Vediamo le novità principali, suddivise per modello, per capire cosa cambia e a cosa prestare attenzione.
💼 730 e Redditi PF: le novità per i lavoratori dipendenti
I modelli destinati alle persone fisiche (dipendenti e pensionati) arrivano con diverse importanti novità, frutto delle ultime manovre fiscali.
- Bonus e detassazione: La novità più rilevante è il riconoscimento di una somma variabile fino a 960 euro per i lavoratori con redditi complessivi fino a 20.000 euro. Questa somma è “fuori dalla base imponibile”, quindi non concorre alla formazione del reddito.
- Nuove detrazioni: Per chi ha un reddito tra 20.000 e 40.000 euro, è prevista una nuova detrazione dall’imposta lorda.
- Sostegno ai neoassunti: Spunta anche la detassazione delle somme erogate per i canoni di locazione ai lavoratori neoassunti a tempo indeterminato. Un incentivo in più per chi si trasferisce per lavoro.
- Riordino delle detrazioni: Attenzione al generale riordino delle detrazioni d’imposta, che potrebbero subire delle modifiche nella struttura e nei limiti di spesa.
🏢 Redditi PF (Imprese e Professionisti), Società ed Enti: Ires premiale e Concordato
Il fronte delle partite IVA e delle società è altrettanto ricco di aggiornamenti.
- Ires premiale al 20%: La notizia più importante per le società di capitali è la riduzione dell’aliquota Ires dal 24% al 20% per l’anno 2025. Si tratta della cosiddetta “Ires premiale”, un incentivo per chi ha deciso di aderire al concordato preventivo.
- Collegamento con il Concordato: I modelli sono stati aggiornati per accogliere il nuovo regime d’imposta sostitutiva riservato proprio ai soggetti che hanno aderito al Cpb per il biennio 2025-2026.
- ISA: Approvati anche i modelli per la comunicazione dei dati rilevanti ai fini degli Indici Sintetici di Affidabilità fiscale, che restano parte integrante della dichiarazione.

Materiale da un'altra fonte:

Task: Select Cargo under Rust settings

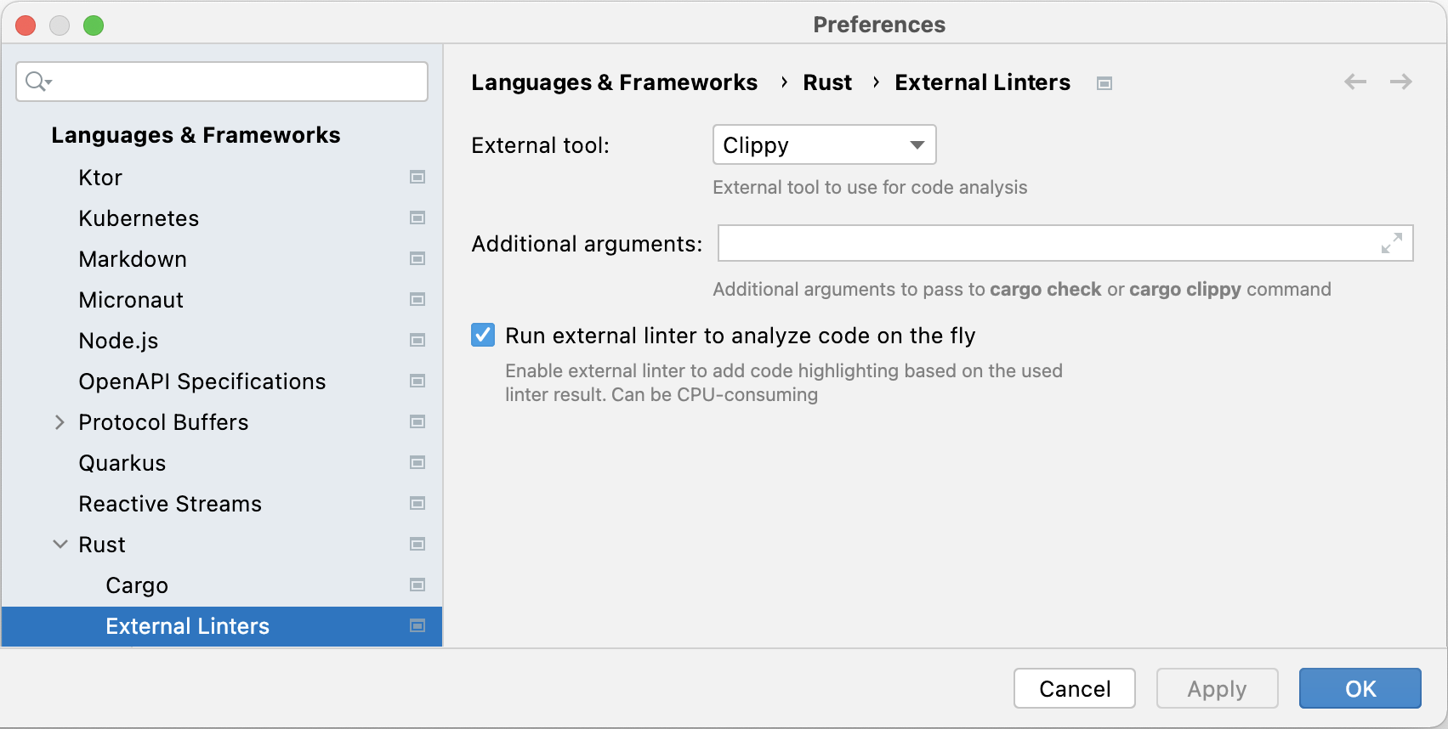Action: pos(137,585)
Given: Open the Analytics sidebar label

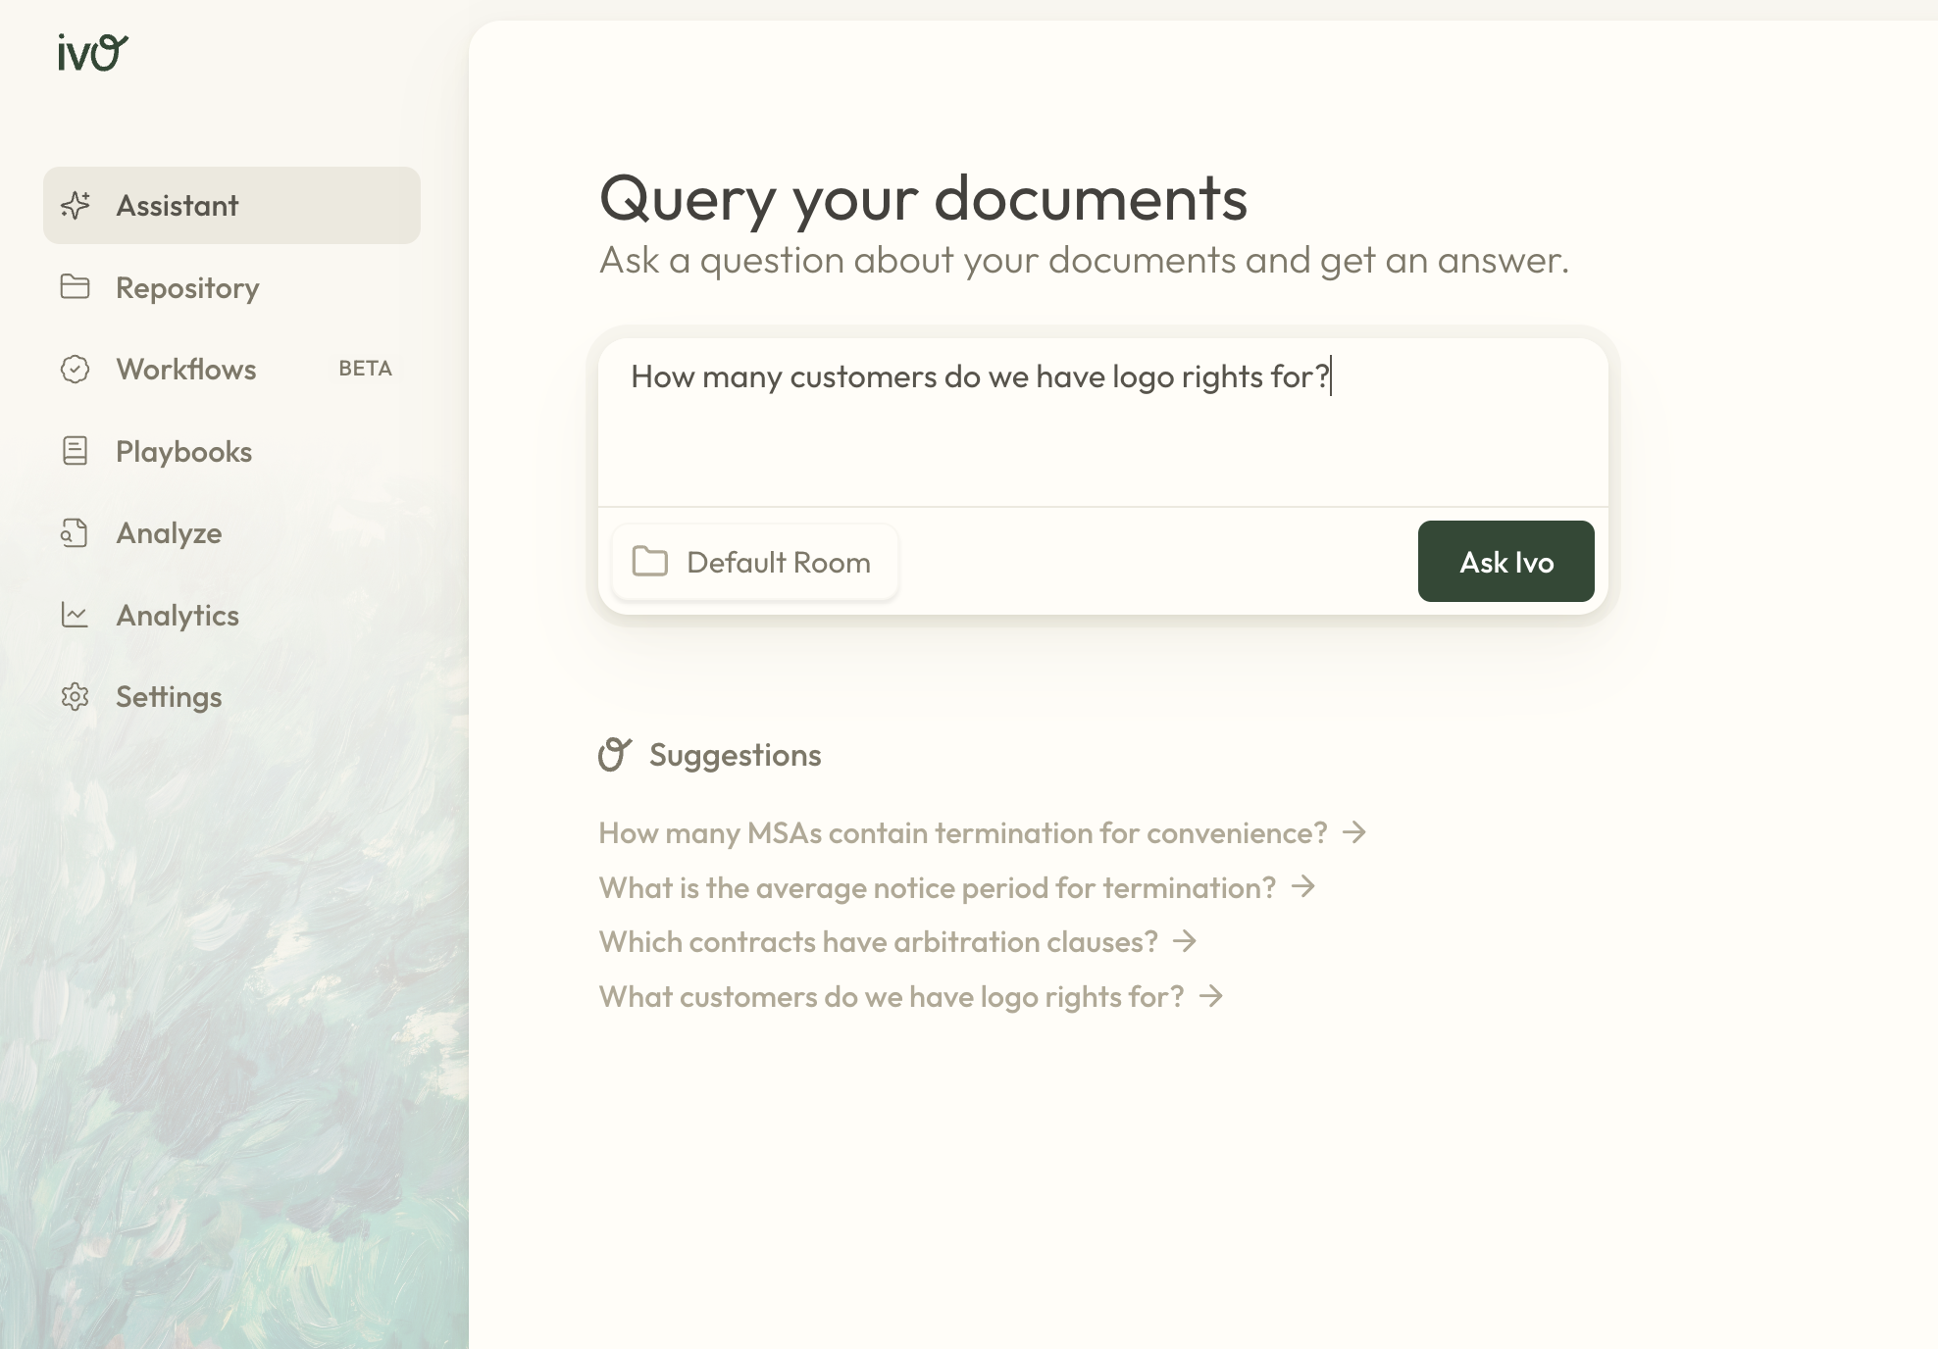Looking at the screenshot, I should [178, 616].
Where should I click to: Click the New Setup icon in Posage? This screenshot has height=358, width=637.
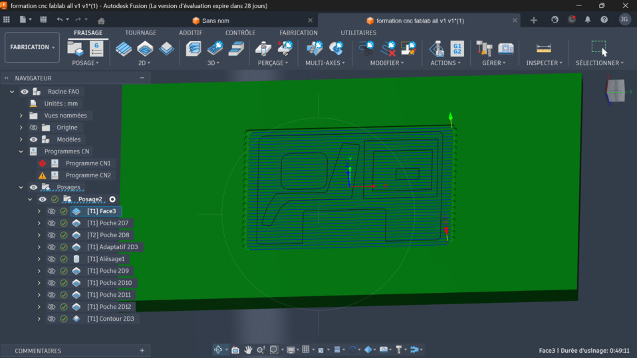(x=75, y=48)
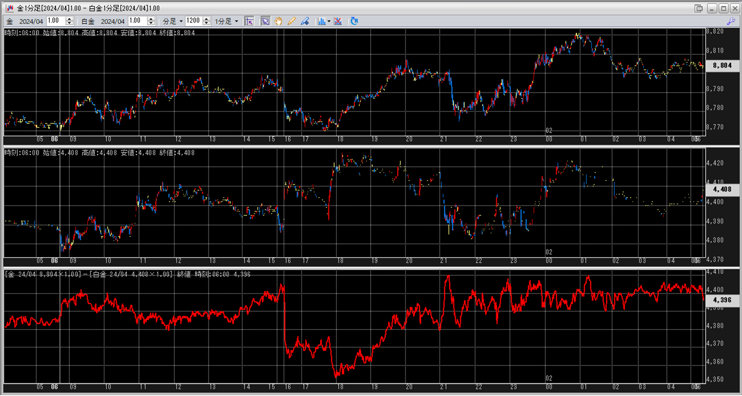Select the pencil drawing tool
Image resolution: width=742 pixels, height=396 pixels.
(292, 21)
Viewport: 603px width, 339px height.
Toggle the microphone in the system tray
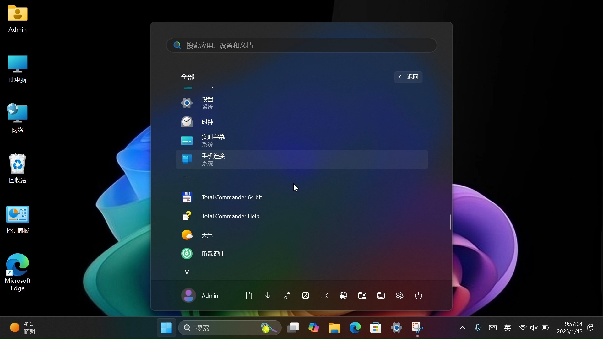477,328
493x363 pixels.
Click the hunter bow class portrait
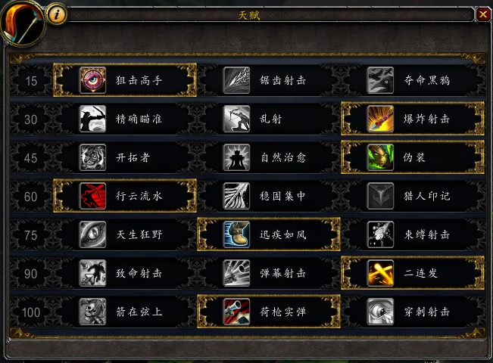[x=23, y=23]
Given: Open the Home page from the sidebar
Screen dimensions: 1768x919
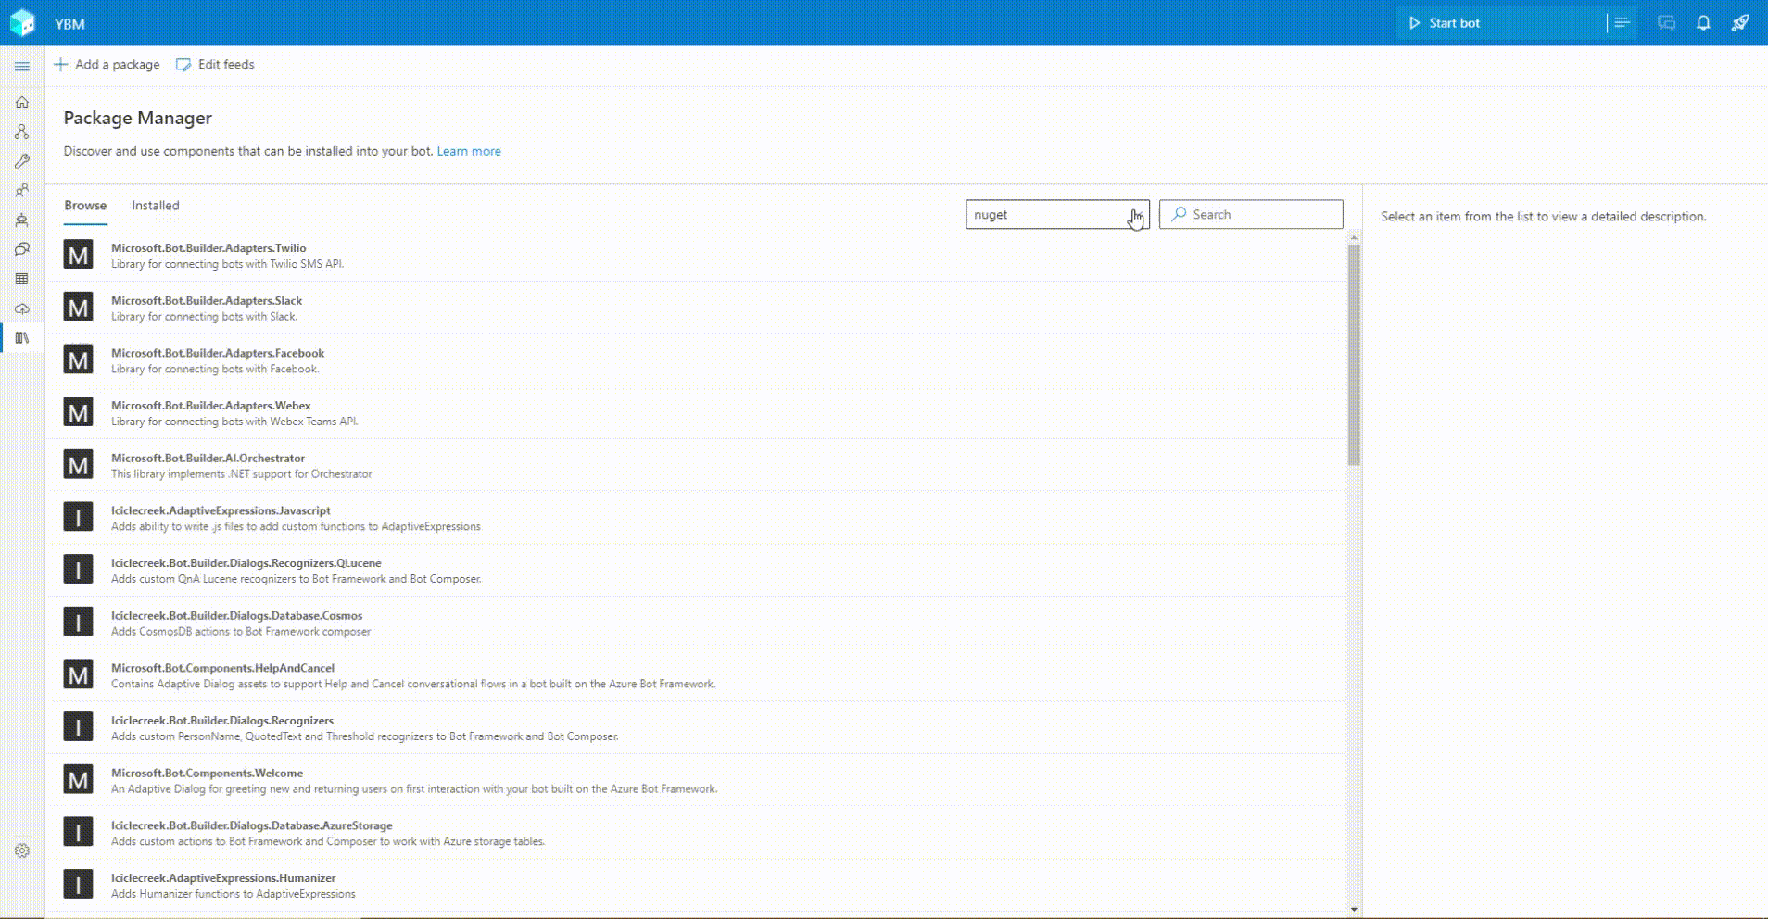Looking at the screenshot, I should [21, 103].
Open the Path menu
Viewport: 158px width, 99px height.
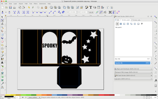point(26,4)
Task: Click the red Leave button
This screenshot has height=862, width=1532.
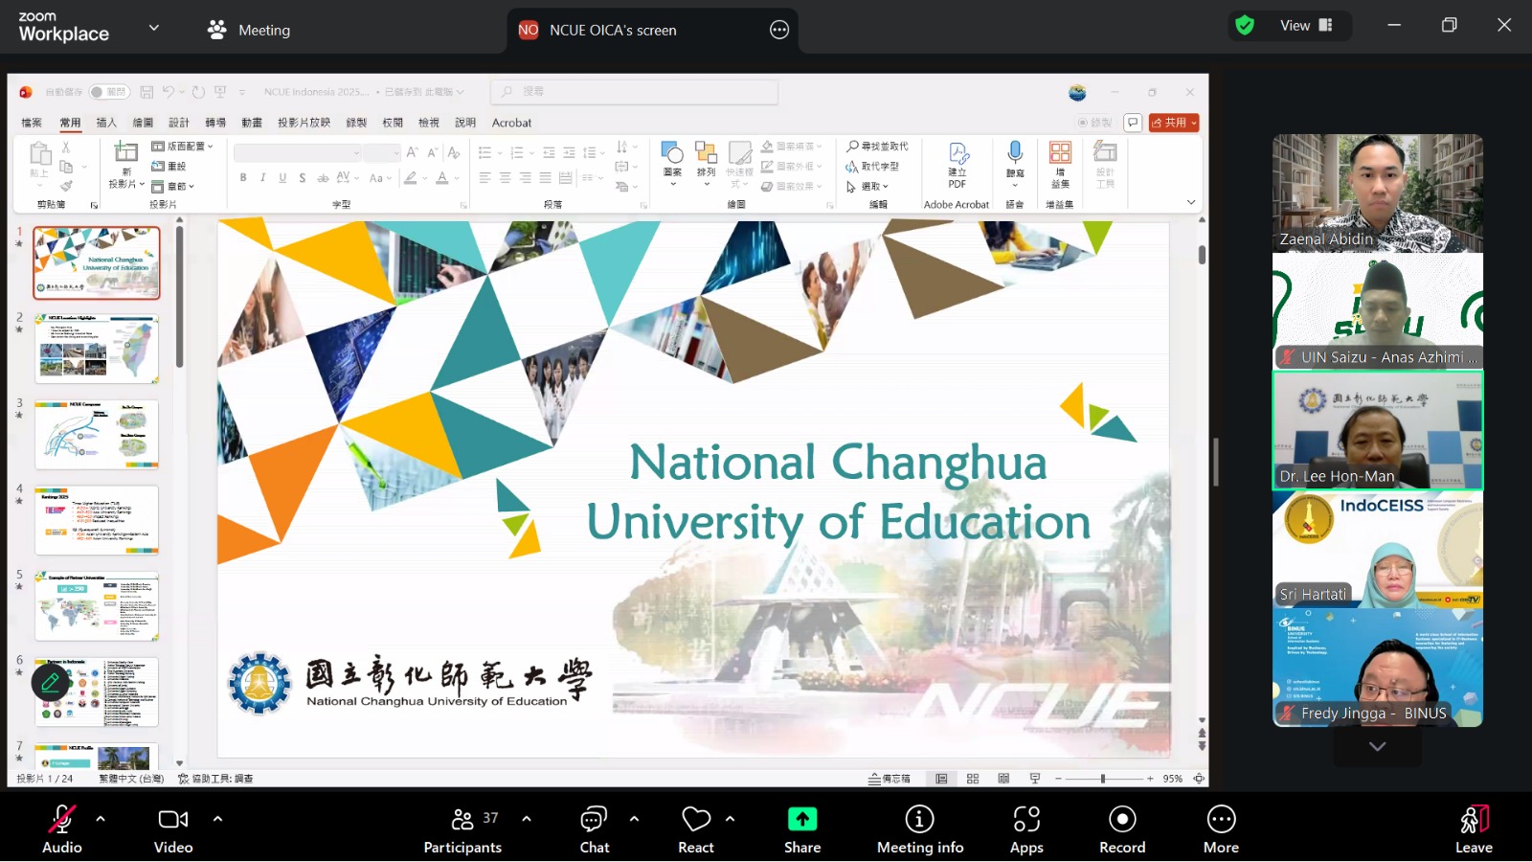Action: 1474,829
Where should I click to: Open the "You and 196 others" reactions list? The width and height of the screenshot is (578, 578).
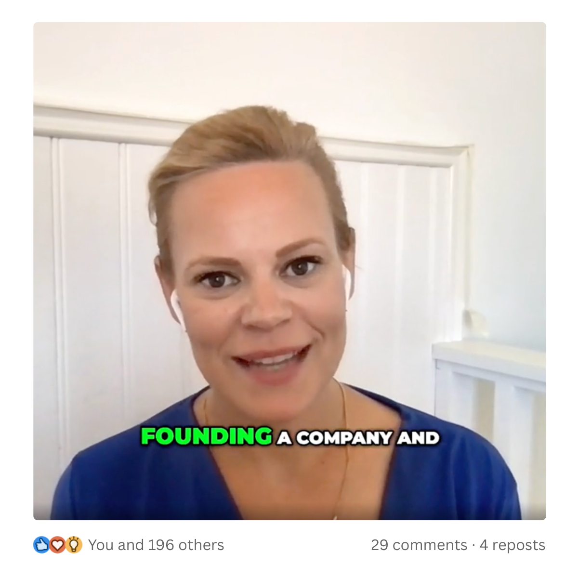(x=156, y=545)
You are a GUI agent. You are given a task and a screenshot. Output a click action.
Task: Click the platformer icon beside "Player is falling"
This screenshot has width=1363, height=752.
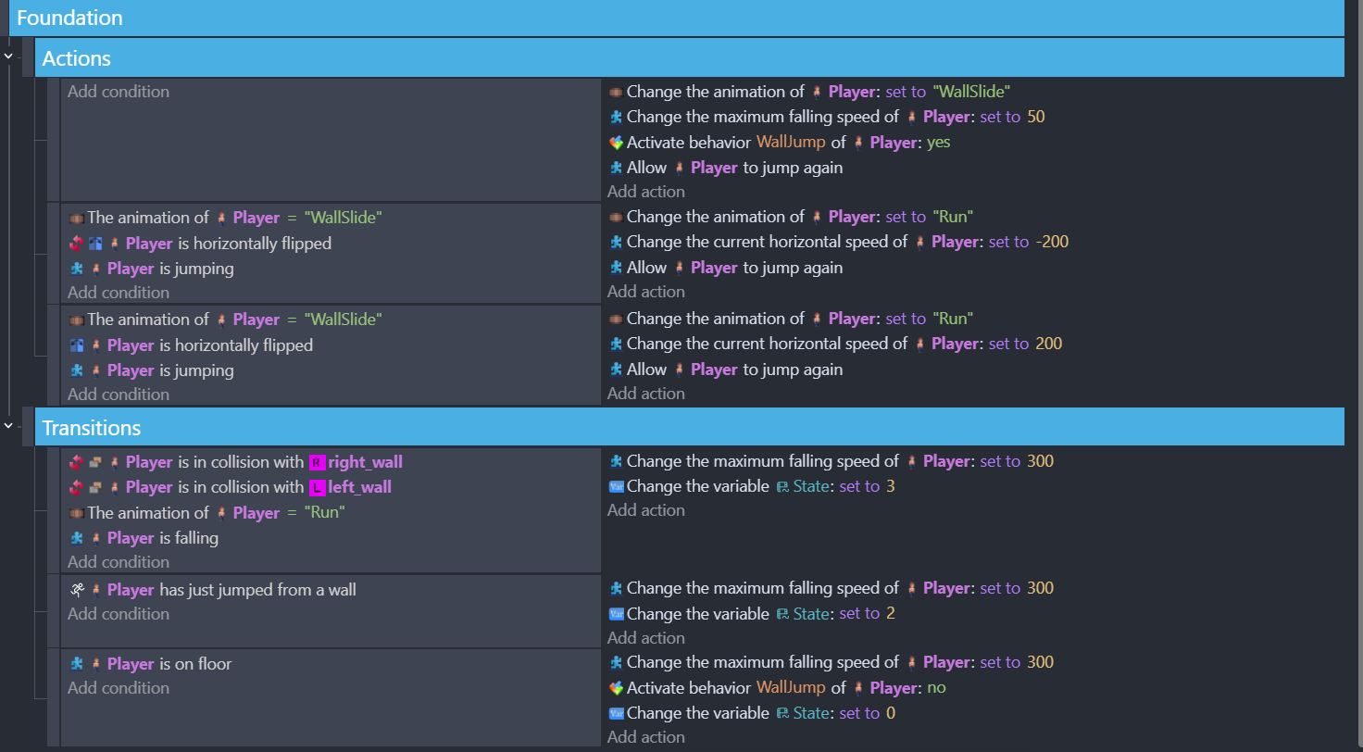[x=77, y=538]
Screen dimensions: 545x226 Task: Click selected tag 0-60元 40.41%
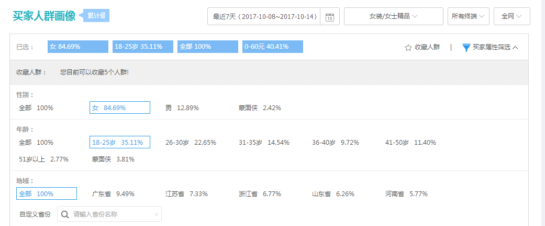[273, 47]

🏦 Irap e 770: i ritocchi necessari
Anche i modelli per le imprese e i sostituti d’imposta presentano qualche aggiornamento.
Irap: La principale novità riguarda la nuova disciplina di detassazione al 95% dei dividendi infra-UE/SEE percepiti da banche e imprese di assicurazione. Un allineamento con le politiche fiscali europee per il settore finanziario.
- 770 (Sostituti d’imposta): Nel quadro SX è stato inserito un nuovo rigo dedicato alla gestione del credito legato alla “somma che non concorre alla formazione del reddito” (il bonus da 960 euro visto per il 730). I sostituti d’imposta dovranno utilizzarlo per gestire i conguagli.
🤝 Concordato Preventivo Biennale (Cpb): si riparte
Disponibile anche il modello per aderire al Concordato preventivo per il biennio 2026 e 2027. L’Agenzia ha confermato la struttura e i contenuti dello scorso anno, puntando sulla continuità. Questo significa che chi ha già familiarità con il meccanismo lo troverà invariato.
In sintesi: cosa cambia per te?
- Se sei un dipendente: Controlla la tua fascia di reddito. Potresti avere diritto al nuovo bonus fino a 960 euro o alla nuova detrazione.
- Se hai una società: Verifica se hai i requisiti per l’Ires premiale al 20%.
- Se sei un sostituto d’imposta: Ricordati di aggiornare la procedura per la gestione del nuovo bonus nel modello 770.
- Se aderisci al Concordato: Il modello per il 2026-2027 è una fotocopia di quello passato.
Con tutti i modelli definitivi ora online, ci avviamo verso una campagna dichiarativa che si preannuncia ricca di novità. Il consiglio è di non aspettare l’ultimo momento e di iniziare a raccogliere la documentazione necessaria per sfruttare al meglio le nuove agevolazioni.